Taming pet mice is very possible, though it may take some patience. With time and consistency (and perhaps a little bribery) you should be able to win the trust of your pet mouse. Handling pet mice can be a bit tricky as they are small and quick, but once they are tamed they can be picked up and handled, and can make great pets, even for kids).
Tips for Housing and Caring for Pet Mice
It's easiest to tame a mouse that's relaxed and comfortable in its surroundings. With that in mind, consider following these tips for selecting, housing, and caring for your pet.
- Starting with young mice will make the taming process much easier.
- Use lots of treats and work slowly. Make sure your mouse is comfortable with each step before proceeding to the next.
- It is best not to allow pet mice to run around outside their cage unless they are tame. The stress of chasing, catching, and returning them to their cage may scare them and make them fear their owners. If you allow your pet mouse time outside of the cage make sure the area is very well mouse-proofed as mice can get through very small cracks.
- Mice can usually be kept in small groups of females (since you will get baby mice from housing males and females together) but males usually do best alone (or they will fight). Female mice usually bond well with each other and this should not affect the taming process. In fact, a single mouse is more likely to be stressed and nervous and therefore may be more difficult to tame than a female mouse that has other female mouse roommates.
Gaining Your Mouse's Trust
Taming a mouse is really the same thing as gaining its trust. Your mouse must believe that it is safe with you, despite your enormous size. Throughout the training process, try to avoid doing anything that will stress your pet mouse. You'll need to do routine things like cleaning the cage of course but keep in mind that moving slowly and gently throughout these necessary chores will help in the process of gaining your mouse's trust.
Until your mouse is tamed, there is a chance that it will bite. Mice can bite hard, but remember if they bite it is because they are scared. If your mouse does nip you, don't shake your hand to get him or her off, or get angry, as this will just make matters worse. If your mouse bites, it means you should back off and do more to gain its trust.
Picking up Pet Mice
Mouse owners, and young children in particular, are eager to pick up and hold their pet mouse. While holding a mouse isn't a problem in itself, there are some things to remember as you begin to tame and handle your pet mouse.
- It is best to never pick up a mouse by their tail as this could startle or hurt them and impede your progress in gaining your mouse's trust.

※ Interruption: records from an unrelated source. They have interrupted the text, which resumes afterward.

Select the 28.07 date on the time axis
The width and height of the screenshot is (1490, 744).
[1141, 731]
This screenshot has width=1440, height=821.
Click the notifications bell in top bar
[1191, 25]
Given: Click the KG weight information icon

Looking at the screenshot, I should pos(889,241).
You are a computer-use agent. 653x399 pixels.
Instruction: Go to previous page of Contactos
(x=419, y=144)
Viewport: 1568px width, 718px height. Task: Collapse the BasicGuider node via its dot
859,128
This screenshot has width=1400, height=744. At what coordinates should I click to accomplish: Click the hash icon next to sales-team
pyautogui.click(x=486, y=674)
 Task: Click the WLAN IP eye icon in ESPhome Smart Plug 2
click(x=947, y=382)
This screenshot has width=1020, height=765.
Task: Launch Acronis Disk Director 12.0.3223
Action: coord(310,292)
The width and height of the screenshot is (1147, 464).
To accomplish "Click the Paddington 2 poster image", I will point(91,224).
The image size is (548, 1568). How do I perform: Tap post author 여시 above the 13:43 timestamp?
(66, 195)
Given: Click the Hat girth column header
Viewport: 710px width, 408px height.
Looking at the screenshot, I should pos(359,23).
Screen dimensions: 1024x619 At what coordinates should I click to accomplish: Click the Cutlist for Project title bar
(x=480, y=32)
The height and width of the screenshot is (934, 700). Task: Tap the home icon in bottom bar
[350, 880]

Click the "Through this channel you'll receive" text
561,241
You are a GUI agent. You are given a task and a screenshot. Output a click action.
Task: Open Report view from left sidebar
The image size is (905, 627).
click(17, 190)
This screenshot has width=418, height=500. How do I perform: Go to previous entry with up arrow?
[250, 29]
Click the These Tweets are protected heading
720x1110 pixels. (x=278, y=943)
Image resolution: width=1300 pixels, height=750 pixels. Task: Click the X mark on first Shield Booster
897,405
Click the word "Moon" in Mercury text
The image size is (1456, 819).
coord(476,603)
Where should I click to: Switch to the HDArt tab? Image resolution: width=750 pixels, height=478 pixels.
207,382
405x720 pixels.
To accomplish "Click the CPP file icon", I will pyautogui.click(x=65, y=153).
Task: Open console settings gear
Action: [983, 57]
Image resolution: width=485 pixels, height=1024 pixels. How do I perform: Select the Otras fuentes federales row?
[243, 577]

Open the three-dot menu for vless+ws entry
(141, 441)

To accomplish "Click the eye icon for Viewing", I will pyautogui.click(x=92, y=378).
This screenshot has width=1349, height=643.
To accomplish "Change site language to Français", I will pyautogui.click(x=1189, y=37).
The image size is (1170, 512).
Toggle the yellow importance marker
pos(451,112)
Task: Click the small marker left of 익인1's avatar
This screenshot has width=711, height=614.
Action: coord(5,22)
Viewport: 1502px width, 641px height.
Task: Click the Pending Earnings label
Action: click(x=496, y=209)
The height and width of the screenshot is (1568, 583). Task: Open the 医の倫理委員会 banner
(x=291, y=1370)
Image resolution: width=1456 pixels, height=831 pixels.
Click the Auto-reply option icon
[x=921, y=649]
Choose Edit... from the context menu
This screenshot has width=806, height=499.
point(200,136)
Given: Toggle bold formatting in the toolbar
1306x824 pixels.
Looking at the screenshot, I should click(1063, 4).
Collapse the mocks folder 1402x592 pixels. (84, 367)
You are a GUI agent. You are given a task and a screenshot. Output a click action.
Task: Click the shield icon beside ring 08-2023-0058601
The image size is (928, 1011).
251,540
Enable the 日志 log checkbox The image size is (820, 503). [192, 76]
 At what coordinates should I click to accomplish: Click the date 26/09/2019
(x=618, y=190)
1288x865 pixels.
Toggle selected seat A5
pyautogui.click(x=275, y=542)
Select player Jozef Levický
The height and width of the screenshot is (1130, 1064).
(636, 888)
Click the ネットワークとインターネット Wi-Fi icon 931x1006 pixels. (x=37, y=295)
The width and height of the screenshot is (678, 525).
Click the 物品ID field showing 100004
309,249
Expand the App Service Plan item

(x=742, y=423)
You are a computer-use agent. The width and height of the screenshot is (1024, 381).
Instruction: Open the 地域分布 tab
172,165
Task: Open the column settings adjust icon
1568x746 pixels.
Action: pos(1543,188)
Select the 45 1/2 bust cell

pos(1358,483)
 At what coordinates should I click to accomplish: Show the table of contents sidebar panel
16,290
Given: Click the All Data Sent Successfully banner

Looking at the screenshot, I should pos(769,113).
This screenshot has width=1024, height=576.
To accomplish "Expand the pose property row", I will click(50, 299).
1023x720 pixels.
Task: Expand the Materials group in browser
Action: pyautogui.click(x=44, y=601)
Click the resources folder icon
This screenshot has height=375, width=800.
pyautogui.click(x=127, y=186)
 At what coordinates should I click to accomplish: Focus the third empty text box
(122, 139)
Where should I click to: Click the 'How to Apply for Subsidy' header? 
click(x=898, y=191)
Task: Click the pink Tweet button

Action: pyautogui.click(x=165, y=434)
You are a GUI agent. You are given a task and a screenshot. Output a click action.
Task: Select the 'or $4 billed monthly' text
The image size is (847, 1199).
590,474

- If your pet mouse is not yet comfortable being held and carried, an easy way to pick them up is by gently directing them into a cup turned on its side. Once they walk into the cup, simply tip the cup upright to move or carry the mouse. Since mice are good jumpers, cover the cup's opening with your other hand to prevent escapes and injuries.
- The best way to carry a tame mouse is simply cupped in the palm of your hand. You can gently hold the scruff of the neck (the loose skin on the back of the neck) to prevent the mouse from getting away if necessary.
- You can use protective gloves to pick up an untamed mouse in the same manner as a tamed mouse.
Taming Pet Mice
It takes patience to gain a mouse's trust, but gaining this trust will make handling them much easier and more rewarding. Follow these steps to hand tame your pet mouse:
- Give a new mouse a few days to adjust to their new home (keep maintenance and interaction to a minimum).
- Move slowly and speak softly around your mouse.
- Limit interactions to times when your mouse is awake. Waking sleeping mice isn't a good way to gain their trust!
- Start by just sitting next to the mouse's cage to acclimate them to your presence.
- Offer a treat (i.e. sunflower seeds, small pieces of nuts or raisins) when your mouse approaches the cage bars. Keep doing this until they readily come to the cage bars when they see you.
- Once your mouse is comfortable taking treats from your hand through the bars of the cage, offer treats through an open cage door.
- Once your mouse happily takes treats from your hand place a treat on your open hand to entice them to step up onto your hand to retrieve the treat.
- Once it voluntarily touches your hand, place the treat on your forearm and allow your mouse to climb onto your hand to get to the treat.
- When your mouse is comfortable climbing onto your hand, try gently scratching the sides and back of their heads (imitating natural grooming behavior).
- Keep practicing these steps. Eventually, you should be able to gain the trust of your mice to the point where they will gladly sit on your hand.